Create Knowledge Base

bedrockagent_create_knowledge_base R Documentation

Creates a knowledge base

Description

Creates a knowledge base. A knowledge base contains your data sources so that Large Language Models (LLMs) can use your data. To create a knowledge base, you must first set up your data sources and configure a supported vector store. For more information, see Set up a knowledge base.
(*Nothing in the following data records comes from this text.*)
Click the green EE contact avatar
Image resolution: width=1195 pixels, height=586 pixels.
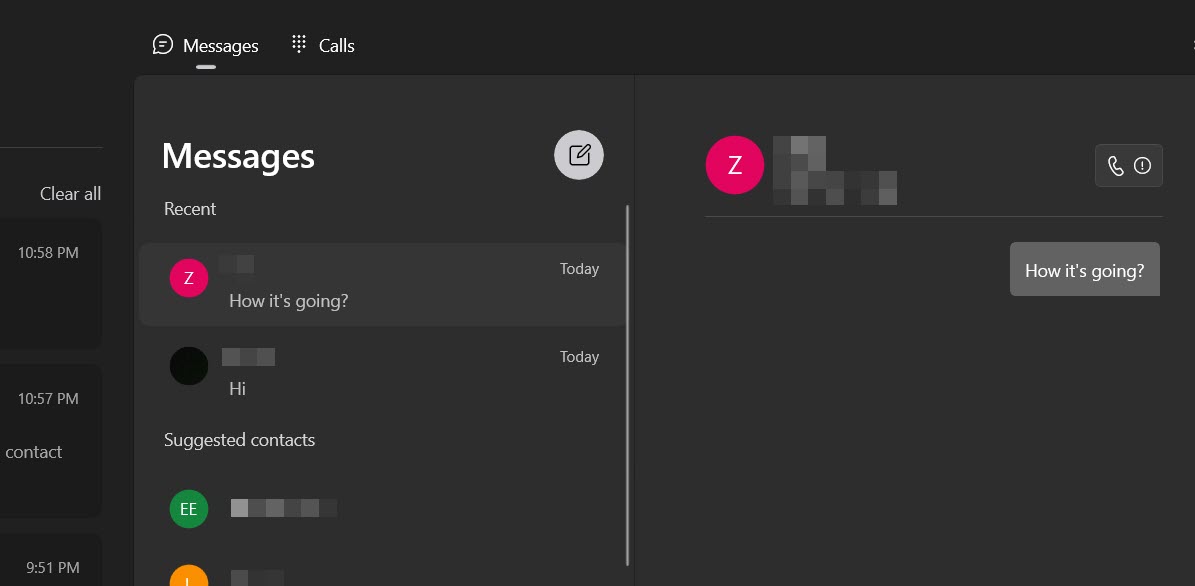click(x=189, y=509)
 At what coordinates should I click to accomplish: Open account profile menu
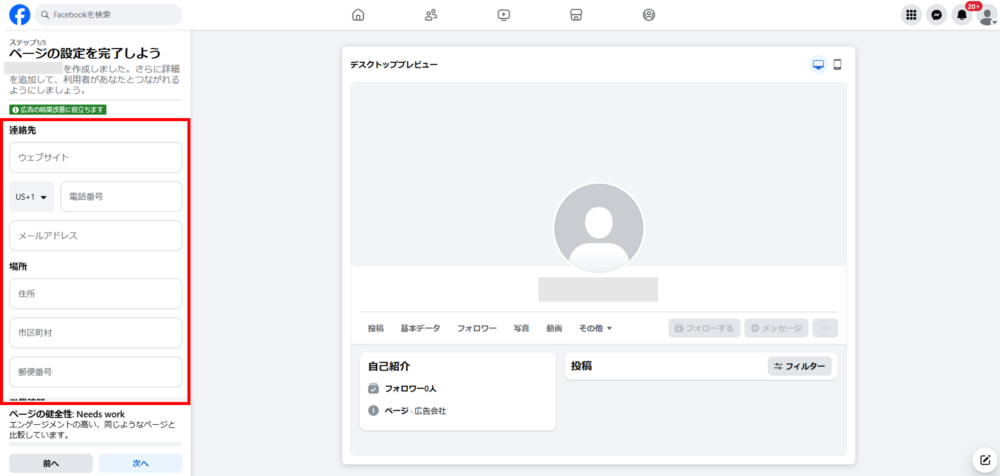(986, 15)
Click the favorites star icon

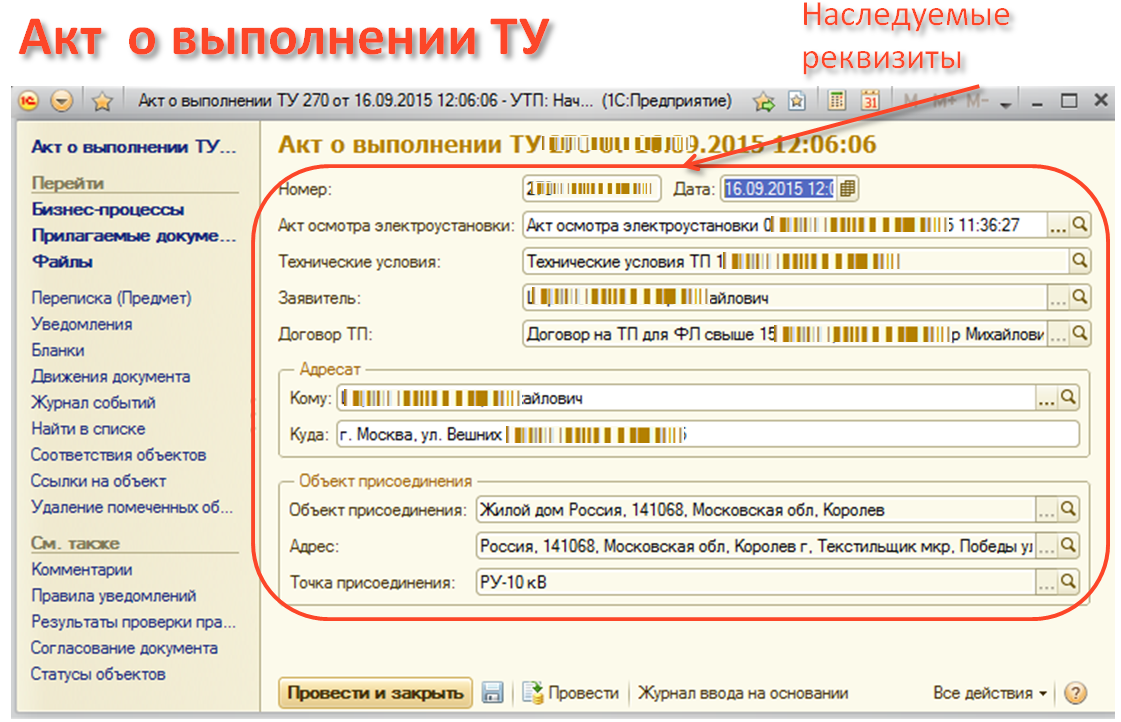coord(101,101)
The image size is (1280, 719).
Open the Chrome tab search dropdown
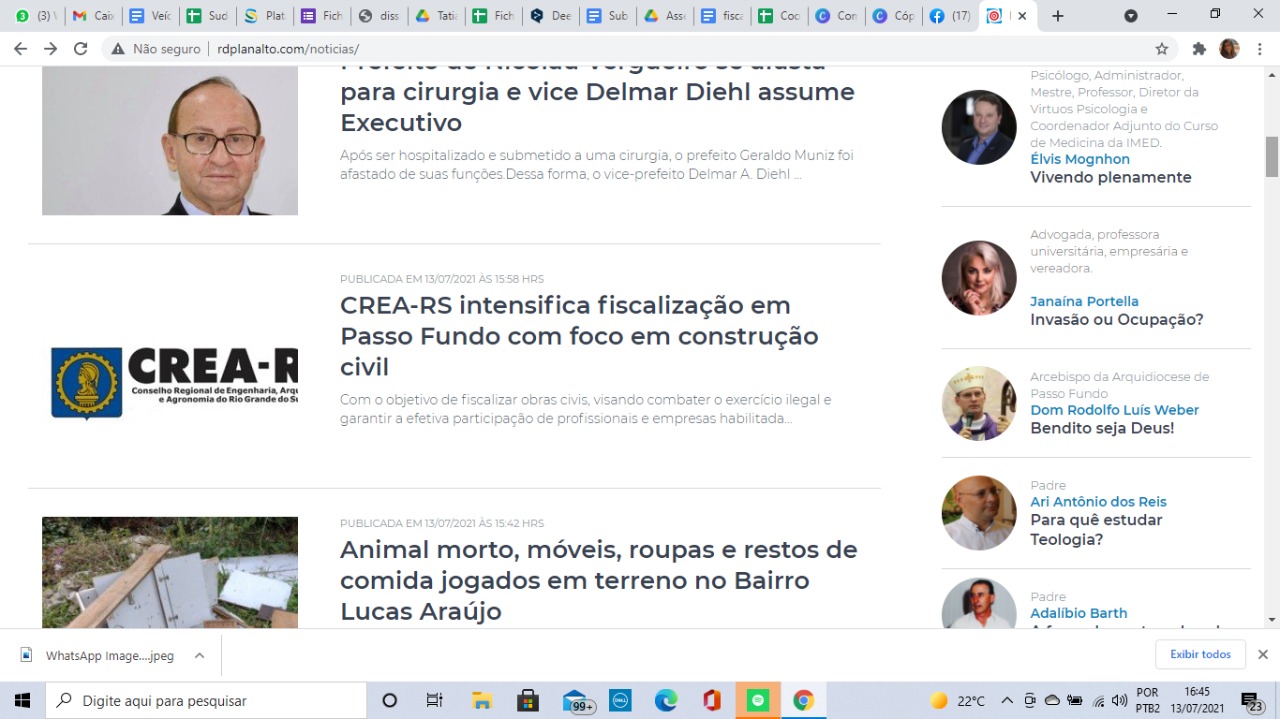(x=1131, y=16)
If you prefer to let Amazon Bedrock create and manage a vector store for you in Amazon OpenSearch Service, use the console. For more information, see Create a knowledge base.

  • Provide the name and an optional description.

  • Provide the Amazon Resource Name (ARN) with permissions to create a knowledge base in the roleArn field.

  • Provide the embedding model to use in the embeddingModelArn field in the knowledgeBaseConfiguration object.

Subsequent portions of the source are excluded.